If Dr. Francisco had his glasses on, that was lecture. That was on the test. But if, in the course of teaching, he pulled his glasses off and put them on the lectern, he was preaching. That wasn’t going to be on the test. But if you were preachers, as most of us were, that’s when you took your best notes. He had some good sermons, and we stole them like crazy—except this day.
Dr. Francisco came to this passage of Scripture, put his glasses down on the lectern and stepped back. He began to preach to those of us who were in his 4:00 Old Testament class. All of us were in seminary. All of us had been recommended by a church. All of us were telling everybody that we were going to serve the kingdom of God some way in some kind of ministry. But Dr. Francisco did not let that stop him from the point he was making.
He said, “You went off to youth camp. It was a beautiful place, and everybody loved Jesus and you decided you wanted to love Jesus, too. So you got in a line and got baptized, but you never knew Jesus. You went to college and said you’d figure this thing out sooner or later. People started telling you that you were talented, you were good, and you ended up in seminary. You know all about Jesus, but you don’t know Jesus.” I couldn’t believe what he was doing, but he was preaching a sermon of pure evangelism. When it was over, he gave an invitation. Harvest is over, summer gone. And yet you still are not saved.

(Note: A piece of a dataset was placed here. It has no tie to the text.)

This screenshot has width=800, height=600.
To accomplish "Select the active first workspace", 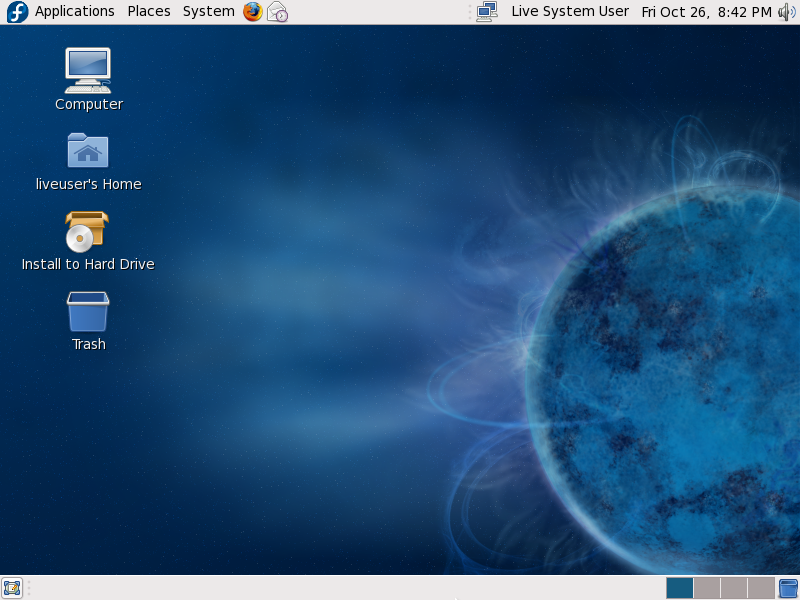I will (x=680, y=588).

Why can we talk so easily about church, and yet we don’t know what to say about Jesus? Harvest is over, summer’s past. You joined the church, and you volunteer for all the committees. No one would ever accuse you of being uncommitted, but you work and you work and you work, thinking somehow you can ease the pain of the hole in your heart. Maybe, somehow, Jesus will like you if you just work hard enough. But you’ve missed the gospel altogether. Harvest’s over, summer’s past.
You did it because you were told to do it as a child. You did it when you were a teenager under a lot of pressure. You’ve come back, trying to find a place to get your life right. As hard as you try, it always ends up wrong. Harvest’s over, summer’s past. There is always a reason for you to hesitate. There’s always a reason to put it off one more week—just a little while longer. “Let me get started in my new job.” “Let things get settled down for a little bit.” “Let the kids get back in school.” “Let me take care of this next project.” Harvest is over, summer’s past.
I couldn’t believe that Dr. Francisco stood there in front of that class in Norton Hall and pleaded with these young seminarians to be sure they knew Christ. It’s the same way I plead with you now. Harvest is over, summer’s past. Still you are not saved.
You have said that sooner or later you would get things right. Harvest is over, summer’s past. This is later. Maybe you feel like you’ve been in church too long to come make your first-time profession. Maybe you feel like people wouldn’t understand if this was the first time you said, “I accept Christ. I’m making Him Lord of my life.”
I don’t care what other people are thinking. I’m pleading with you right now: make sure. Harvest is over, summer’s past.